It is ironic that the Republican Party, which historically is viewed as the most flag-waving political party, should oppose immigration reform as well as obstructing the President’s call for emergency funds to deal with the migrant crisis at hand. Perhaps this is just another manifestation of using immigration reform as a chimera, a political means of diverting attention from real issues while, at the same time, sending an appealing message to the most recalcitrant base of Tea Party Republicans. As one Democratic representative pointed out on national news, Speaker Boehner (R-Ohio) could cancel the upcoming recess of the House to vote on appropriating supplemental funds the Administration needs to address the migrant crisis.
Mr. Boehner has little incentive to keep the House in session as he helps his fellow Republicans ramp up for the November mid-term elections. He wants to paint the picture of a President doing nothing; while obscuring the fact that it is Mr. Boehner who must bring a bill to the floor that enables the President to act. At the same time, President Obama says his hands are tied without enabling legislation from Congress--to wit, the House--giving him supplemental funding plus authorization to federalize the Texas National Guard for border duty.
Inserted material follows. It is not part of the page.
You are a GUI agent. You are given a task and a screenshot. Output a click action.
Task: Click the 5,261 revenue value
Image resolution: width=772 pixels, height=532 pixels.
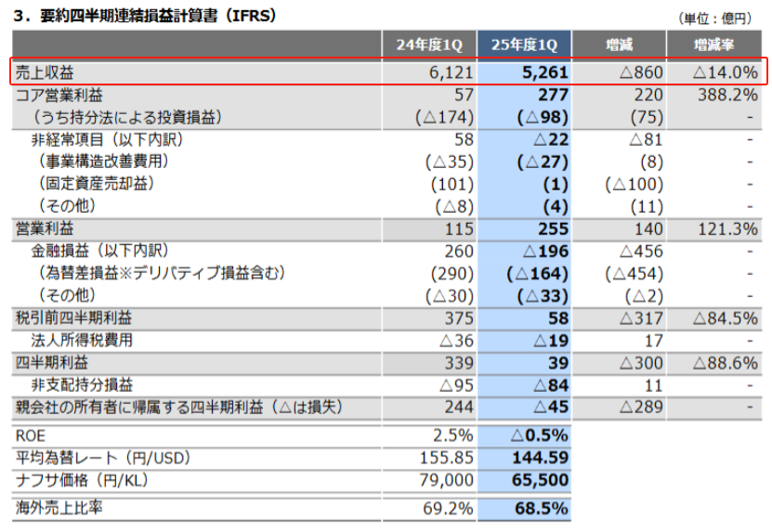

The governor of Texas has the constitutional authority to call out his state's national guard for two years, should he deem it necessary. Governor Perry, despite his statements, has the ability to do this at any time; he does not have to wait for the President to do it and he claims an immediate need. Of course, Perry's real reason is that he doesn't want to pay for the Guard's activation and deployment. He wants Washington to fund it.
President Obama lost an opportunity for demonstrating leadership when he declined going to the banks of the Rio Grande last week. He ignored the power of a symbolic President-in-charge, even though he had members of his Administration working locally with the Texas-based resources trying to handle the crisis. Being a symbol is a requirement that many CEOs ignore, dislike or distain. There is no one else, however, to whom the average person can look during a time of crisis. It is expected that there would be resources already working to alleviate the crisis, but the visual symbol of caring cannot be delegated or assumed to be known. This was a mistake not to go.
Potential acts are not all reliant on action in the House. The President could call for a convening of the Organization of American States (OAS) to deal collectively with the crisis of migrations from three of its members into other countries. As is sometimes pointed out, the crisis of migration of women and children from Honduras, El Salvador and Guatemala has hit other countries in Central and South America.
Why should not all affected countries meet to discuss the reasons behind migration and potential means of addressing same. There may be opportunities for foreign aid going to countries most affected by this migration and those funds might be more effective than establishing domestic responses within the United States. There may be other diplomatic initiatives through the United Nations. So far, the Administration has viewed the migrant crisis as a domestic, US issue rather than a regional phenomenon to which multiple nations can combine to respond.
Maybe the White House staff need their butts kicked to acknowledge that there are two and a half years left in President Obama's term of office. There is still so much to do.